Minus, Inc., the New York-based company responsible for creating the MeowChat app, has announced that it has raised $8 million from investors including Eniac Ventures, Social Starts, IDG-Accel, and SIG. That’s a pretty sizable amount of funding considering that MeowChat hasn’t been covered much in the press; however, it’s apparently doing extremely well, so we managed to look into it.
According to the Wall Street Journal, MeowChat was just debuted this past summer, but already brings in more than 900 million messages a month to more than 12 million users across 170 countries. Looking deeper, though, it seems the app has actually been around for a year – since Minus’s pivot from a photo-sharing website to the mobile-friendly MeowChat – and was only officially released in the App Store by that name this past summer. Aimed at being at providing a different kind of chat experience, the app blends whimsical elements (i.e. use of cartoon cats and playful graphics) with different messaging capabilities to create a kind of new, playful, WhatsApp.
What makes MeowChat truly unique, though, is that it was created to match you with others in the MeowChat universe, encouraging chat with total strangers and hopefully creating pen pal-type relationships. By prompting users to create profiles detailing his/her age, gender, relationship status, hometown, location, hobbies, and interests, the app matches you with similar users in chat rooms and one-on-one conversations.
While the notion of a digital pen pal seems cutesy, it’s clearly a quixotic concept once you actually get into the app. The cartoon cats do nothing to prevent the reality that the experience on MeowChat is really more of like a mobile Chatroulette meets Tinder. Within the first five minutes of exploring the application, two people asked me to share pictures of myself – chill, digital pen pal, chill. And, from the looks of the types of pictures people are posting on MeowChat (spoiler: lots of selfies), it seems that people have caught on to the true value of MeowChat: less pen pal, more bed pal. Despite the hookup undertone, however, the app itself seems like it would be fun to use with close friends (of which none of mine seem to be on the app).

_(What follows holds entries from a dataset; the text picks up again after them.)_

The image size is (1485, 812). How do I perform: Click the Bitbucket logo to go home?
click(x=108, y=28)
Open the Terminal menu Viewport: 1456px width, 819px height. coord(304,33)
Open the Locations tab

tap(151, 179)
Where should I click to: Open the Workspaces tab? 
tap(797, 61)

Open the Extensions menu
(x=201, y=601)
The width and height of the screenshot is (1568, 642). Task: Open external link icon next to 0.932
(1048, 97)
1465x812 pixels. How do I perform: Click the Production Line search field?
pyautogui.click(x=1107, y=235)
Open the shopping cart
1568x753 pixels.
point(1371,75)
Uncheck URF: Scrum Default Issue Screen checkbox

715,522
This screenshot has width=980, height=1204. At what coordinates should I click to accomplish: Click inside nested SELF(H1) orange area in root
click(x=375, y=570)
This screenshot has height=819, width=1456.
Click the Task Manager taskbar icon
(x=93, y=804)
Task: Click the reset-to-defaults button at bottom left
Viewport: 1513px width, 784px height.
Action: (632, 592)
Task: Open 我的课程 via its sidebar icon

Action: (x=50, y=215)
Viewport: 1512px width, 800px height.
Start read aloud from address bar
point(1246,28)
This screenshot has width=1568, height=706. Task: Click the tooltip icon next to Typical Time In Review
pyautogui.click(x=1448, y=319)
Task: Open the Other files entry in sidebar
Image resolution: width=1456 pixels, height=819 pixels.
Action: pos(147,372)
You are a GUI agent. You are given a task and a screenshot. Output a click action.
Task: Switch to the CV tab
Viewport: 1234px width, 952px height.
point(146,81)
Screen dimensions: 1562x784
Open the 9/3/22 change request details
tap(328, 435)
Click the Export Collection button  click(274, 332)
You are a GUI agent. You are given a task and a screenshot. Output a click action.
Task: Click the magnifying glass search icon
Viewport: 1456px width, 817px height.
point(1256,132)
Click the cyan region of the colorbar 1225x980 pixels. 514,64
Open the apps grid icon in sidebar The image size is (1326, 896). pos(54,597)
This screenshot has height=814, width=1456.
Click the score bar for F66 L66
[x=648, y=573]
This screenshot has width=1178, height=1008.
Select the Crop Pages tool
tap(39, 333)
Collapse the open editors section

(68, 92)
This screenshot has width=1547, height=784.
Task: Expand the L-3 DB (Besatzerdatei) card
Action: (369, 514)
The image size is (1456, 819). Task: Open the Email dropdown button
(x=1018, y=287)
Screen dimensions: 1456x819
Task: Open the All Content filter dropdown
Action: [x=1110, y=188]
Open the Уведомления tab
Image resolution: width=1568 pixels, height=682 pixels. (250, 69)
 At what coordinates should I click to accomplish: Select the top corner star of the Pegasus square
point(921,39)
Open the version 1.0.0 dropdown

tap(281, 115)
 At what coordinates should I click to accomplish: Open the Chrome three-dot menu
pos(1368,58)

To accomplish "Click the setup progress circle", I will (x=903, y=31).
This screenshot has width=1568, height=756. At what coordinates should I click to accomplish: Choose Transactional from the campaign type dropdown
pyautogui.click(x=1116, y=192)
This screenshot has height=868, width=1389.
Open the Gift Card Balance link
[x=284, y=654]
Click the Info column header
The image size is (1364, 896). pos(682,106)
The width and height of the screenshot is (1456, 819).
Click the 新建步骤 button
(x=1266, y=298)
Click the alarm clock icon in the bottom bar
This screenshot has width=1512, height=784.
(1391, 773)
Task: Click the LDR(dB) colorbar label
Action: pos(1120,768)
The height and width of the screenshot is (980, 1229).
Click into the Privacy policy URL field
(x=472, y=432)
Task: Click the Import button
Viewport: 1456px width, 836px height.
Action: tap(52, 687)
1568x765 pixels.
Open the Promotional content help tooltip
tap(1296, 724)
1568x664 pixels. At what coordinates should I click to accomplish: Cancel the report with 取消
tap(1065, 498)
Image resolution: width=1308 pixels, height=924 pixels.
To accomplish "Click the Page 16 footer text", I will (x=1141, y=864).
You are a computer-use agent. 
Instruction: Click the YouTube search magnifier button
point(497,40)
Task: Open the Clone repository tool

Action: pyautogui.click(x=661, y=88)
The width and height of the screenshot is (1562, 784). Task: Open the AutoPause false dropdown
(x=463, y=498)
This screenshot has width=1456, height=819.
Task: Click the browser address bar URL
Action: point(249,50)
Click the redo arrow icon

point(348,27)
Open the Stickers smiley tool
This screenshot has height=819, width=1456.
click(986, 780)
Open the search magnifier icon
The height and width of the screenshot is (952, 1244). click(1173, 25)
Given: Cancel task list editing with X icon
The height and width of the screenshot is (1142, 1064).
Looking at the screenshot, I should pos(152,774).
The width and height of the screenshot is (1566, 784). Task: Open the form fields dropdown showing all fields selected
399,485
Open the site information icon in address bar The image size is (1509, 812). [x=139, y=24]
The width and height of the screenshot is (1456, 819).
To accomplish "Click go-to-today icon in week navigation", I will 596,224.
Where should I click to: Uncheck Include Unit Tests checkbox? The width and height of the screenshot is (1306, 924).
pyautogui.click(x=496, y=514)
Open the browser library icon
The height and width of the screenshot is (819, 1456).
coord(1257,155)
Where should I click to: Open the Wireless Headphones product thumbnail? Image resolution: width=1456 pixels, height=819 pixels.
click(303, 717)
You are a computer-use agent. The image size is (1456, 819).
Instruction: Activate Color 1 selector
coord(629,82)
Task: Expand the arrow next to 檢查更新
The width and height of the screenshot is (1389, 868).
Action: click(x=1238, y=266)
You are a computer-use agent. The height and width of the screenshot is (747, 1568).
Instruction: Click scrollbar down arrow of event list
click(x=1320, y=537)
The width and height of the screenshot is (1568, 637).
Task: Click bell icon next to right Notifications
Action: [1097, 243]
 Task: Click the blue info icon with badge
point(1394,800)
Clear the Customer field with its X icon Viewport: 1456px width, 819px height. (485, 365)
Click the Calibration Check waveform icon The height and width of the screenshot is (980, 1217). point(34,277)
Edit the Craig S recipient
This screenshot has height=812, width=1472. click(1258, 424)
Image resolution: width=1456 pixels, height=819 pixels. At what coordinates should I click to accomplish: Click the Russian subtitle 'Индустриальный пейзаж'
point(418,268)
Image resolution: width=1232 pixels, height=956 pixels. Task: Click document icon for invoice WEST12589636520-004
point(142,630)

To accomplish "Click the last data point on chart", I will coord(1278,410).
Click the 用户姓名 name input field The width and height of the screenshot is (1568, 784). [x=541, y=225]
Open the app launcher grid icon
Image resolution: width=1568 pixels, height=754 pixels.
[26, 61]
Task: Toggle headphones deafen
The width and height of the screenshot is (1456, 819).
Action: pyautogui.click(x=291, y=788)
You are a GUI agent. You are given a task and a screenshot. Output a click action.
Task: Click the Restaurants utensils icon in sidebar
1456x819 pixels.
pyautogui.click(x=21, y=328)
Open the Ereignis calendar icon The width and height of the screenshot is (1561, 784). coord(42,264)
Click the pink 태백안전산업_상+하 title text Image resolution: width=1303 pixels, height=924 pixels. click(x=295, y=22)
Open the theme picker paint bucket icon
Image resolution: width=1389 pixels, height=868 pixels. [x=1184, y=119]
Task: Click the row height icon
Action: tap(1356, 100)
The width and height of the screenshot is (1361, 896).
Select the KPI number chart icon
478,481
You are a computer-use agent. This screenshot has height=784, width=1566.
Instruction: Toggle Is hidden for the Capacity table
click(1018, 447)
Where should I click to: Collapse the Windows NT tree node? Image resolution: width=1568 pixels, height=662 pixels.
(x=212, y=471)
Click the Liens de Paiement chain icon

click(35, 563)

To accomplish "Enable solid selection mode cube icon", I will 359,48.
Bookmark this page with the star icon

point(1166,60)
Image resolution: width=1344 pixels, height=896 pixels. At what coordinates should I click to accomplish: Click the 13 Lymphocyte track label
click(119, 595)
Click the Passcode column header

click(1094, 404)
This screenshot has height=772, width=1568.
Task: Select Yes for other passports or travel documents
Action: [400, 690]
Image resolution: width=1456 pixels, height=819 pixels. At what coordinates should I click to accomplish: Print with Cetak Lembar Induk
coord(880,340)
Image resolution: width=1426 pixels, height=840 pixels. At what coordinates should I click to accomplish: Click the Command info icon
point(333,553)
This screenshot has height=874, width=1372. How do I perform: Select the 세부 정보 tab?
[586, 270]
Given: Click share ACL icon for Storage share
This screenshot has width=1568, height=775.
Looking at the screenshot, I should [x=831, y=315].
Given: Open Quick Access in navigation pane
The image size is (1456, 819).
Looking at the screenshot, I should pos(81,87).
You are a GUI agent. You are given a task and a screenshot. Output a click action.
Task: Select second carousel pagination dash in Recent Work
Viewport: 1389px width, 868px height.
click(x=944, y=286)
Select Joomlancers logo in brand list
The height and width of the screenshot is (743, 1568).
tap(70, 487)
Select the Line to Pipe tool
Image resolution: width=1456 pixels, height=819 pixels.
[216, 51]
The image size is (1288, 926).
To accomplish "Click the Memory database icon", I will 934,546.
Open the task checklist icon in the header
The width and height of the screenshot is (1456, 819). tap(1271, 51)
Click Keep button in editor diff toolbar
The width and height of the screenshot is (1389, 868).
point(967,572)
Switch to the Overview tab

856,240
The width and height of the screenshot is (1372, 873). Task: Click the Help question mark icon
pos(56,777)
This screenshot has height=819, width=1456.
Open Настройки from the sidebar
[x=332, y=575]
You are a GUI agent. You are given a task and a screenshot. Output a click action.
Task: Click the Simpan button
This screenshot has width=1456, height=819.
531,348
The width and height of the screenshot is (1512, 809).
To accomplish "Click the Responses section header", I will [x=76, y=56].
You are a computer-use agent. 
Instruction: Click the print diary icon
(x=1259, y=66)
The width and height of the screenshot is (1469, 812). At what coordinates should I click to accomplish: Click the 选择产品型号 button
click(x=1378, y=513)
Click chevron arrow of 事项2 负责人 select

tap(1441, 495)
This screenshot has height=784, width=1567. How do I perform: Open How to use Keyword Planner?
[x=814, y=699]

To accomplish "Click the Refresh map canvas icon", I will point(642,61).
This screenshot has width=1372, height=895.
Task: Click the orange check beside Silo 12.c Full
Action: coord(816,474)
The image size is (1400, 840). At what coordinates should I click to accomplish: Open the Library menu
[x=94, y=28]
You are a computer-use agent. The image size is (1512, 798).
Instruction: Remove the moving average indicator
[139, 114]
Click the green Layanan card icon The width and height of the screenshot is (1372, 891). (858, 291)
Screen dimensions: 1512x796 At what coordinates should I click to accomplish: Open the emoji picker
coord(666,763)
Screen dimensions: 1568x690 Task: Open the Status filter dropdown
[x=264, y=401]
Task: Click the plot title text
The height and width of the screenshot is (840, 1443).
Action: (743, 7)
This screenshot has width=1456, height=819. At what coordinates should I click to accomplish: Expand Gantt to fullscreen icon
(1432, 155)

With these things in mind, it’s honestly not surprising Minus has managed to raise $8 million. MeowChat merely incorporates some of the best features available on other wildly popular anonymity and flirting apps on the market, like YikYak, Whisper, and Tinder. Because of our growing desire for anonymity and greater reliance on digital tools to form new connections, there’s a huge opportunity in the market for MeowChat to gain even more traction. In addition to the $8 million, the company said that it’s working on raising a more “traditional” Series B round, although details haven’t been shared.